NARA Criticized for Searchability Limits
November 20, 2011
The US government has a love hate relationship with search, content processing, and predictive analytics. On one hand, agencies have to make information available to citizens. On the other hand, agencies have to be careful about what information to release, when, how, and in what form.
When there is a news story about search, my view is that somewhere, somehow a bureaucrat has tried to run a query and discovered that the system behaves in an interesting manner.
Now there’s been a development at the National Archives and Records Administration that we find very interesting. “NARA Officials Defend Searchability of Electronic Archive,” reports Federal Computer Week. I noted the word “defend”. When this word appears in a headline of a widely read government trade publication, I have a hunch that “interesting” veers toward the “concern” side of the connotative spectrum.

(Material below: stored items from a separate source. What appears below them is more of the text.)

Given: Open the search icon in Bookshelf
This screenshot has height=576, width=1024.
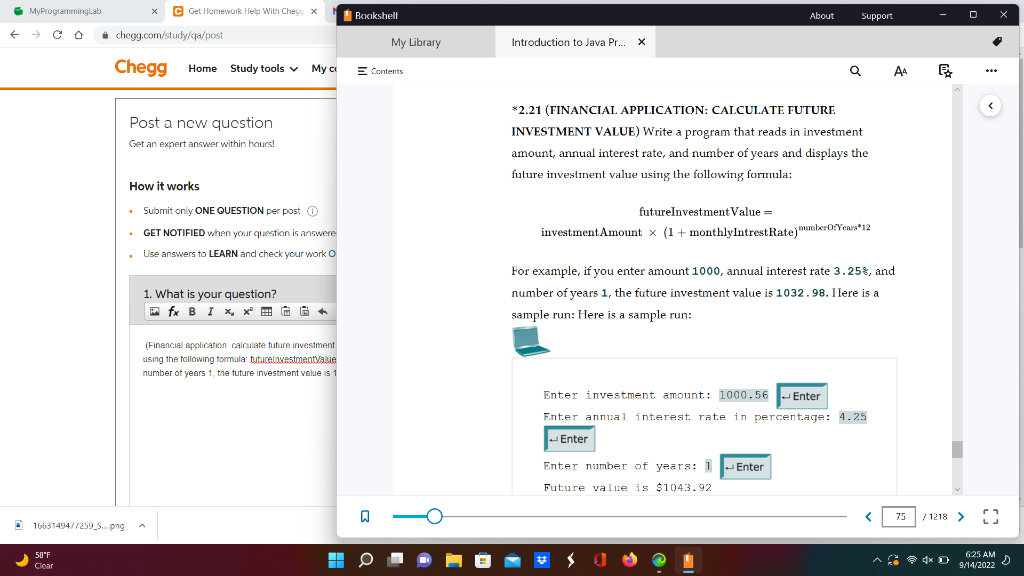Looking at the screenshot, I should [855, 71].
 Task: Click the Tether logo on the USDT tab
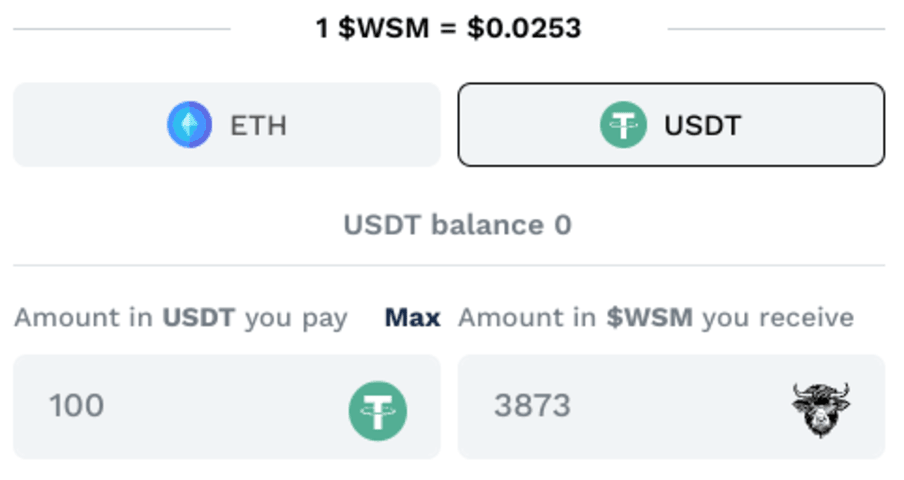(623, 125)
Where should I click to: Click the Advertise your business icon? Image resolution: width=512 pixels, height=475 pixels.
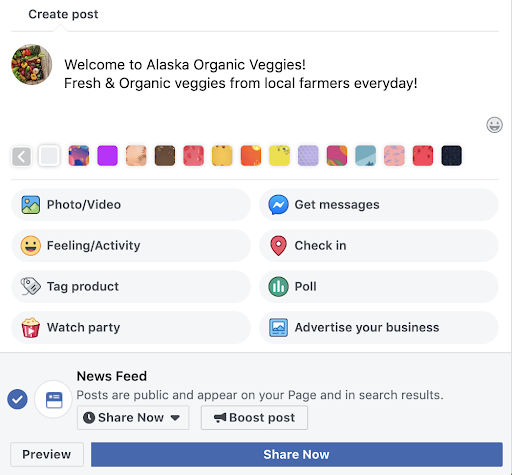(278, 328)
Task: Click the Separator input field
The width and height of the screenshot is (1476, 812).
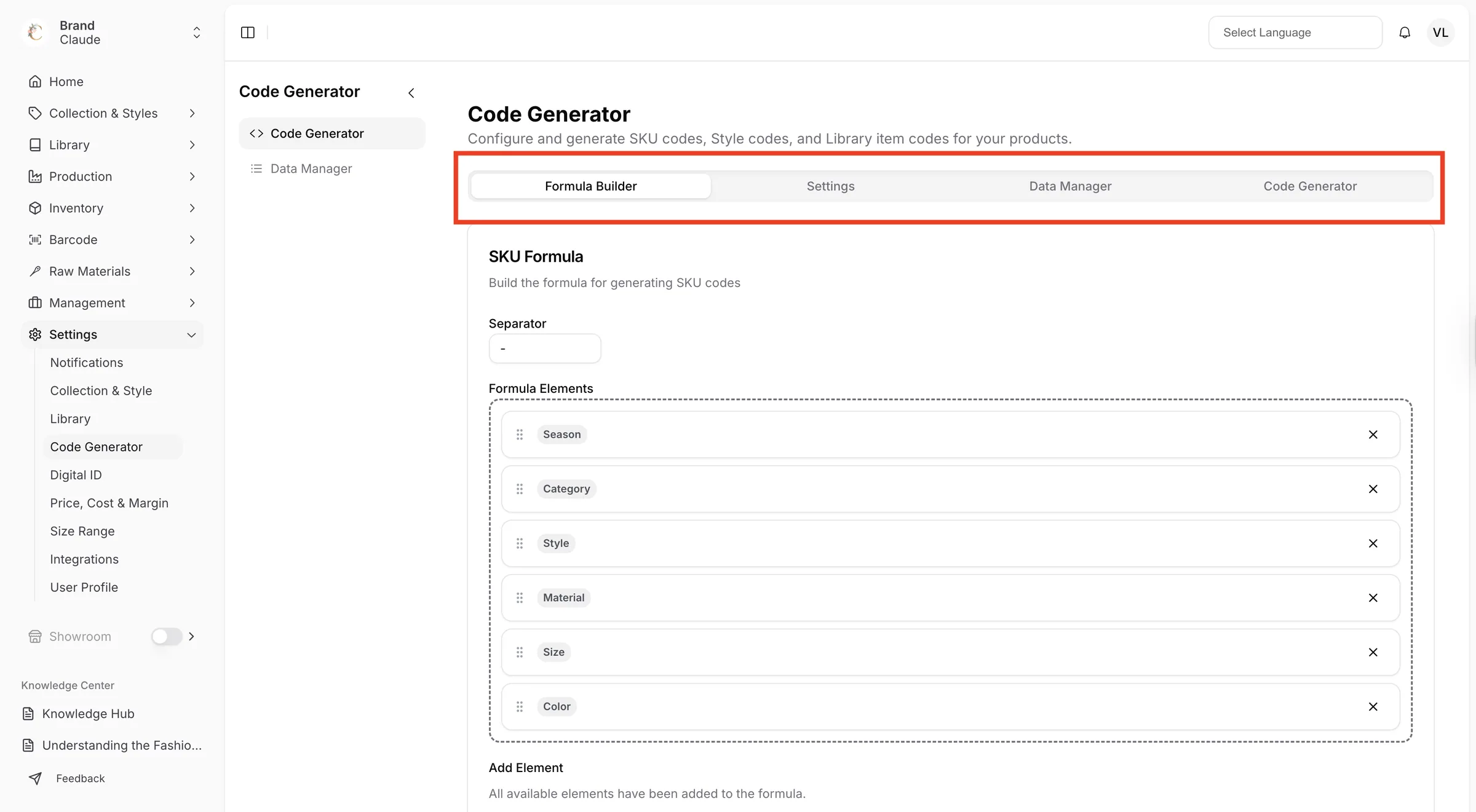Action: [x=545, y=349]
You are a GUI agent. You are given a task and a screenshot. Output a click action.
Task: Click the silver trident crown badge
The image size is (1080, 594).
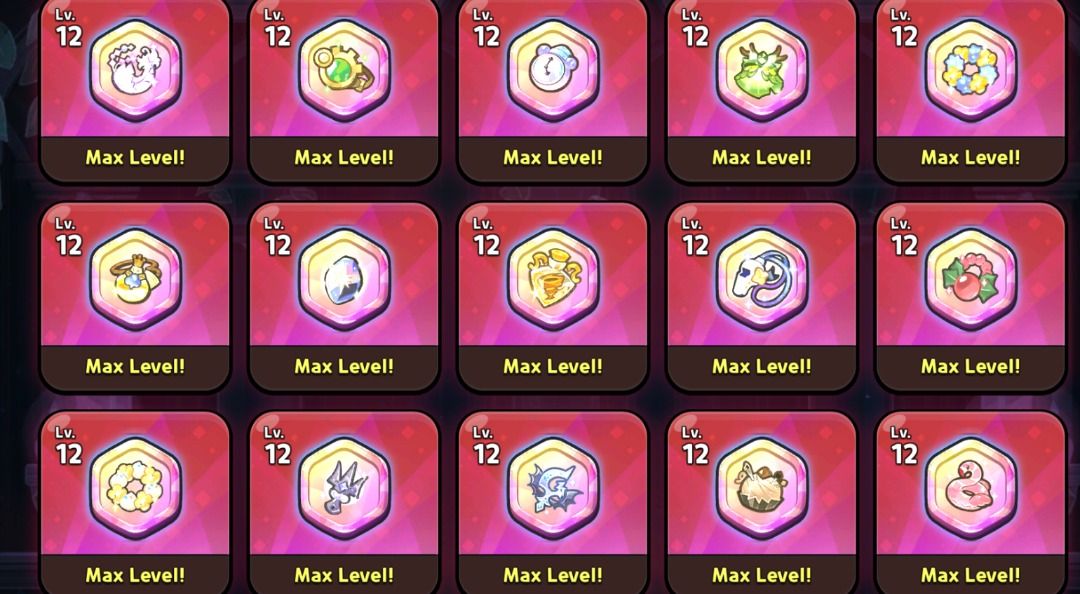[x=344, y=487]
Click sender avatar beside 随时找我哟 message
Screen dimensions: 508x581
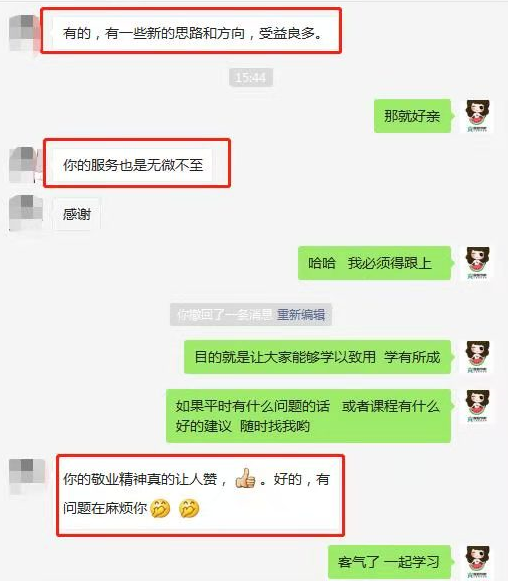point(477,406)
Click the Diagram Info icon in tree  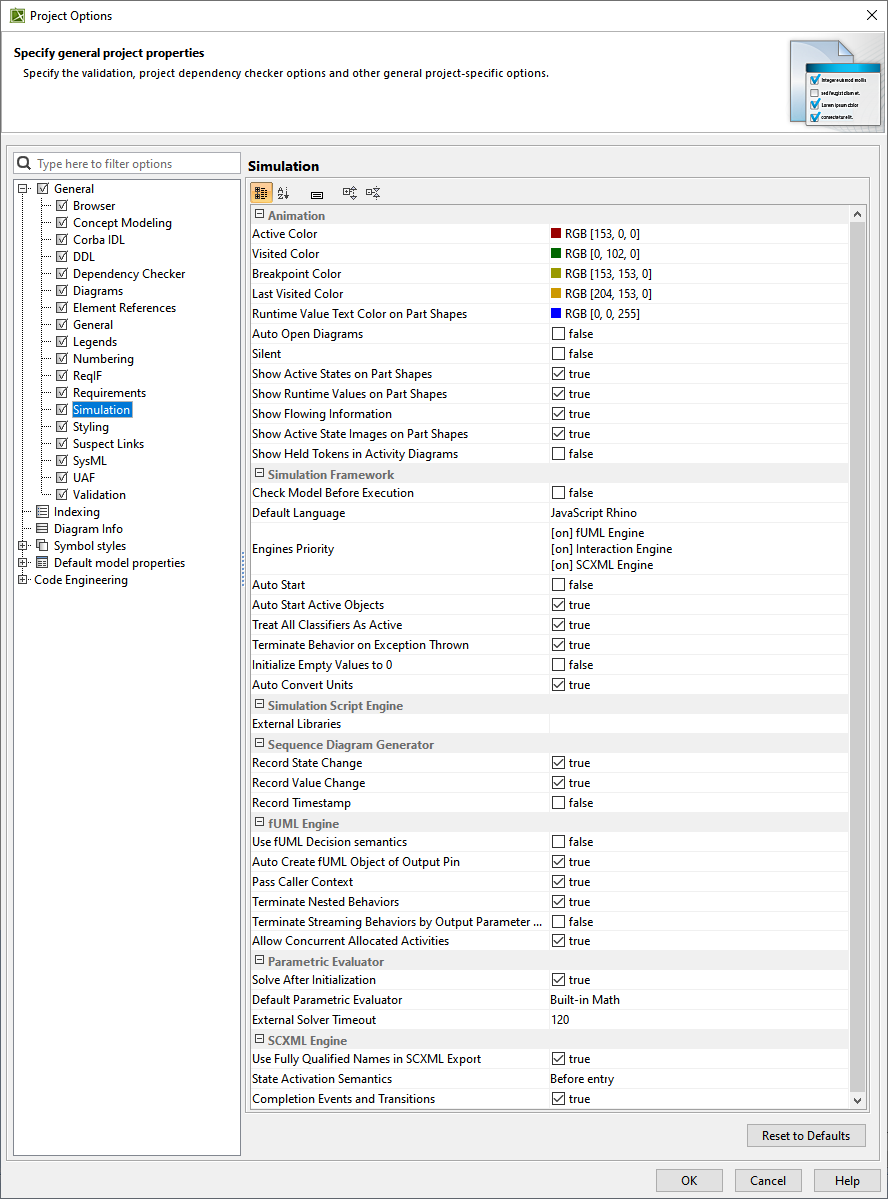coord(43,529)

It seems a Federal auditor has criticized the organization’s new Electronic Records Archive because most of it is only keyword searchable, not text-searchable. Yes, that would be important because I like to run queries using what the publisher of this blog calls “free text.” The idea is that I can use my terms and assume that the system will perform synonym expansion, deduplication, and relevance ranking. I will, therefore, see results which have high precision (germane to my query) and high recall (the system does not leave out important items).
NARA official David Lake contends that the agency is doing its best with what it has. Most of the documents have been scanned in, which of course pose problems for content searches. NARA, according to the write up, is working on the system. Besides, according to the article, over time the problem will shrink on its own:
Over the next 10 years, as agencies deliver more material to the e-archive, the born-electronic documents in the archive will increase in number, making a larger portion of the e-archive searchable by text, even while scanned historic documents also are coming in, Lake added.
Big help if you’re researching World War I. The Search application is being supplied by Vivisimo, who inhabits the “information optimization” space. It seems that for $430 million, the contractors should be able to deliver what I think of as “commodity search” without too many Dancing with the Stars twirls. The issue is worth monitoring; it was a big contract and the Federal government is running a deficit. Maybe the US government will be able to deliver a basic search system that supports free text unless the document set has not been converted to a searchable file format. Ah, that pesky file transformation issue. Someone should have budgeted for that or gotten contractors with systems which can handle different file types as part of the standard content processing subsystem?
Interesting information optimization issue.